Index: usr.sbin/Makefile
===================================================================
--- usr.sbin/Makefile
+++ usr.sbin/Makefile
@@ -124,6 +124,9 @@
SUBDIR.${MK_BOOTPARAMD}+= bootparamd
SUBDIR.${MK_BSDINSTALL}+= bsdinstall
SUBDIR.${MK_BSNMP}+= bsnmpd
+.if ${MK_CAROOT} != "no"
+SUBDIR.${MK_OPENSSL}+= certctl
+.endif
SUBDIR.${MK_CXGBETOOL}+= cxgbetool
SUBDIR.${MK_DIALOG}+= bsdconfig
SUBDIR.${MK_EFI}+= efivar efidp efibootmgr
Index: usr.sbin/certctl/Makefile
===================================================================
--- /dev/null
+++ usr.sbin/certctl/Makefile
@@ -0,0 +1,6 @@
+# $FreeBSD$
+
+SCRIPTS=certctl.sh
+MAN= certctl.8
+
+.include <bsd.prog.mk>
Index: usr.sbin/certctl/certctl.8
===================================================================
--- /dev/null
+++ usr.sbin/certctl/certctl.8
@@ -0,0 +1,119 @@
+.\"
+.\" SPDX-License-Identifier: BSD-2-Clause-FreeBSD
+.\"
+.\" Copyright 2018 Allan Jude <allanjude@freebsd.org>
+.\"
+.\" Redistribution and use in source and binary forms, with or without
+.\" modification, are permitted providing that the following conditions
+.\" are met:
+.\" 1. Redistributions of source code must retain the above copyright
+.\" notice, this list of conditions and the following disclaimer.
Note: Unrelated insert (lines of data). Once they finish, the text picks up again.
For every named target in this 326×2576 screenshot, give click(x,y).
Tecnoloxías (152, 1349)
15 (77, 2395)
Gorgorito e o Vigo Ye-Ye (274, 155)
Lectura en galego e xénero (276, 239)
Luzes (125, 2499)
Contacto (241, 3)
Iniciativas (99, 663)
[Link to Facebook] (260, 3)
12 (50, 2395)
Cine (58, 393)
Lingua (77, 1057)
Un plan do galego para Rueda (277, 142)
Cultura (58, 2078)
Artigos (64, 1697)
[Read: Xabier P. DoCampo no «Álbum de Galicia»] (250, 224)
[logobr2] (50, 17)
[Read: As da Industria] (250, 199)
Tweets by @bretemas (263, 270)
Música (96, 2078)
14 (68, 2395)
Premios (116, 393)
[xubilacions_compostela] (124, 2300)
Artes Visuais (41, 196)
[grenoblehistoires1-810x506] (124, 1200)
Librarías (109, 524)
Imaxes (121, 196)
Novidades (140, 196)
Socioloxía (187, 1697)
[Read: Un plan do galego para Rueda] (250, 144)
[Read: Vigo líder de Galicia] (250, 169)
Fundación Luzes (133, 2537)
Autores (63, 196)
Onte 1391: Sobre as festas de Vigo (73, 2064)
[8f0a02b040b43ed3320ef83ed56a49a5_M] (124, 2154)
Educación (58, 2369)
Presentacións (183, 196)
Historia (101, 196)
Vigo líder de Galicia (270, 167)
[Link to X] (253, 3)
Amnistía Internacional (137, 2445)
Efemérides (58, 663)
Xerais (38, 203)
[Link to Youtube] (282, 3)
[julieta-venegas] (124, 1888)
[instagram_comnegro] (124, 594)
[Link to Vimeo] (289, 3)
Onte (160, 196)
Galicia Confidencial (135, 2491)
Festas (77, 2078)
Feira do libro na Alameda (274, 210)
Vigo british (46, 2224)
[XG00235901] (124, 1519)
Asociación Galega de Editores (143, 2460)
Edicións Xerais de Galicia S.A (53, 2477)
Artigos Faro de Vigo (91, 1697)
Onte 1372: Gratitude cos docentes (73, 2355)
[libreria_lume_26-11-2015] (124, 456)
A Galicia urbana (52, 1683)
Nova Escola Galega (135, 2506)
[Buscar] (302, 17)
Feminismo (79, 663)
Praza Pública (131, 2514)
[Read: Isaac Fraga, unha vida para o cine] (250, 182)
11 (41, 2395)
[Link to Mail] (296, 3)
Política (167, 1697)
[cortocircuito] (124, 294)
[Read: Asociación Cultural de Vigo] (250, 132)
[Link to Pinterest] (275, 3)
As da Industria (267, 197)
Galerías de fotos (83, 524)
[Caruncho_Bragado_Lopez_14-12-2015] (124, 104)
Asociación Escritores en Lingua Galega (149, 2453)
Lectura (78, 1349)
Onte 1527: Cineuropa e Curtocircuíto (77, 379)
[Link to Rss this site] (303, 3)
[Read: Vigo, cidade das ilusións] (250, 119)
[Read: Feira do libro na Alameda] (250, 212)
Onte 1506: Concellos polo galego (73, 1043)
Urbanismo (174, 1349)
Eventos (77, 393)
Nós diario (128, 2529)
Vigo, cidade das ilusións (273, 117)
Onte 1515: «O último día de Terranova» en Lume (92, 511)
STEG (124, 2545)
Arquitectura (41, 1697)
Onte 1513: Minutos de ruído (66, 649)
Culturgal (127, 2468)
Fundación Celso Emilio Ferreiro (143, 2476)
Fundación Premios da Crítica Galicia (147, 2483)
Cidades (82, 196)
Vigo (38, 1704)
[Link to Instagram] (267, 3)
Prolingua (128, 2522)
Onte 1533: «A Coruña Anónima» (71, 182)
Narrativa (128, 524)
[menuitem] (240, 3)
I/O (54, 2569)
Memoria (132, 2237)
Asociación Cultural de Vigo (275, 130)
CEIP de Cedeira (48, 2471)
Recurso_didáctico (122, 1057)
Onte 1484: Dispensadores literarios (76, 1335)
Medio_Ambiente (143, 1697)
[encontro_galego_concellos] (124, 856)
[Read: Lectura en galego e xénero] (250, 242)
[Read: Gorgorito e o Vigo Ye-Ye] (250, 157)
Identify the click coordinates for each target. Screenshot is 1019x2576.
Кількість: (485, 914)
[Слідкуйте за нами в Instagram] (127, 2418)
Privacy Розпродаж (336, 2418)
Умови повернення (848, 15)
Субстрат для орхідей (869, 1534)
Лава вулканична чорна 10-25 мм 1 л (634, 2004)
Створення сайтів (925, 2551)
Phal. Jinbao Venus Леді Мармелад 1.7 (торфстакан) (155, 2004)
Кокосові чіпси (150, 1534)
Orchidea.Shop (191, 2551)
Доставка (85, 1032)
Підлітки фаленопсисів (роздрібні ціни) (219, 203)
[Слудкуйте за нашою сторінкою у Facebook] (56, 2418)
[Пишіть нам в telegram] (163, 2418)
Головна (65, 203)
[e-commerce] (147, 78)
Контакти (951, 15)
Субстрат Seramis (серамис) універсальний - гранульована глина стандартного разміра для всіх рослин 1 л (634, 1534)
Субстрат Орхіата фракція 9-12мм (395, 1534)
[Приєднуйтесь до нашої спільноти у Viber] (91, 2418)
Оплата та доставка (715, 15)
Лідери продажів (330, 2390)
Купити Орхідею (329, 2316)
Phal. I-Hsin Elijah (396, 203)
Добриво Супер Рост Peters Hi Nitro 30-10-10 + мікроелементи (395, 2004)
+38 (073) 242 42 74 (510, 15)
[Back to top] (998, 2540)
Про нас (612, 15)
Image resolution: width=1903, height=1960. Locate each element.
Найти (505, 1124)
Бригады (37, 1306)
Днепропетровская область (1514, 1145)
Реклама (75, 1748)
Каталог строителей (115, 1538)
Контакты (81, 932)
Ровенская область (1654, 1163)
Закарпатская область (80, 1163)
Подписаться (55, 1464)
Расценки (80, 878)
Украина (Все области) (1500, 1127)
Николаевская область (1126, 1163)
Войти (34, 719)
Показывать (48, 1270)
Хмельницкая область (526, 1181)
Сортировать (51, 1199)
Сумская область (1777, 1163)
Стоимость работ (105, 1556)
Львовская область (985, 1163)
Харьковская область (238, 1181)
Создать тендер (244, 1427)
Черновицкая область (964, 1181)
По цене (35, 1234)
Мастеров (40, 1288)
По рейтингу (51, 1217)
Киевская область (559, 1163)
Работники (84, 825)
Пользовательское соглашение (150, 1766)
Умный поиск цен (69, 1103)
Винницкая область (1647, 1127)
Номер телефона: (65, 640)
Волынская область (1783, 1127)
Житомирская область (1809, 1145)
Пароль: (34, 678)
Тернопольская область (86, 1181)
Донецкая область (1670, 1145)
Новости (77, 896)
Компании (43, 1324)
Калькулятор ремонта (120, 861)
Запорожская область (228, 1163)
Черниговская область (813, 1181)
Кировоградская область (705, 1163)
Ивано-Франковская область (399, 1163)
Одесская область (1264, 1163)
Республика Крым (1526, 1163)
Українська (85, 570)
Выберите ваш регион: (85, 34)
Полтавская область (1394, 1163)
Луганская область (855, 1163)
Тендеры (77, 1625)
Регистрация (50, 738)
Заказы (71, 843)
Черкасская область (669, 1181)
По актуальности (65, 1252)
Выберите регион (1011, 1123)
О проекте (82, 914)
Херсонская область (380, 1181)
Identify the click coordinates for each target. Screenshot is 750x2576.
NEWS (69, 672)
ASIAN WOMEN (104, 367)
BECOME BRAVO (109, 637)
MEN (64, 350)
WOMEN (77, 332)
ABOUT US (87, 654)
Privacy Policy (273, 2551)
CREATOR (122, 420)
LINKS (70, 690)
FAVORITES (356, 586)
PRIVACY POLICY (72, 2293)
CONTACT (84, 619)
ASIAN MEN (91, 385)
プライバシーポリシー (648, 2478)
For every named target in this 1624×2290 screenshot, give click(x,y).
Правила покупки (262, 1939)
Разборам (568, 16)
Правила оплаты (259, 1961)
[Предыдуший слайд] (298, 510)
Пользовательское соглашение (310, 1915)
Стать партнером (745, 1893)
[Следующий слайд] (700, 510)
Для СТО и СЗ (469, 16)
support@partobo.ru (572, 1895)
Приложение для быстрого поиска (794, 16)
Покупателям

+.\" 2. Redistributions in binary form must reproduce the above copyright
+.\" notice, this list of conditions and the following disclaimer in the
+.\" documentation and/or other materials provided with the distribution.
+.\"
+.\" THIS SOFTWARE IS PROVIDED BY THE AUTHOR ``AS IS'' AND ANY EXPRESS OR
+.\" IMPLIED WARRANTIES, INCLUDING, BUT NOT LIMITED TO, THE IMPLIED
+.\" WARRANTIES OF MERCHANTABILITY AND FITNESS FOR A PARTICULAR PURPOSE
+.\" ARE DISCLAIMED. IN NO EVENT SHALL THE AUTHOR BE LIABLE FOR ANY
+.\" DIRECT, INDIRECT, INCIDENTAL, SPECIAL, EXEMPLARY, OR CONSEQUENTIAL
+.\" DAMAGES (INCLUDING, BUT NOT LIMITED TO, PROCUREMENT OF SUBSTITUTE GOODS
+.\" OR SERVICES; LOSS OF USE, DATA, OR PROFITS; OR BUSINESS INTERRUPTION)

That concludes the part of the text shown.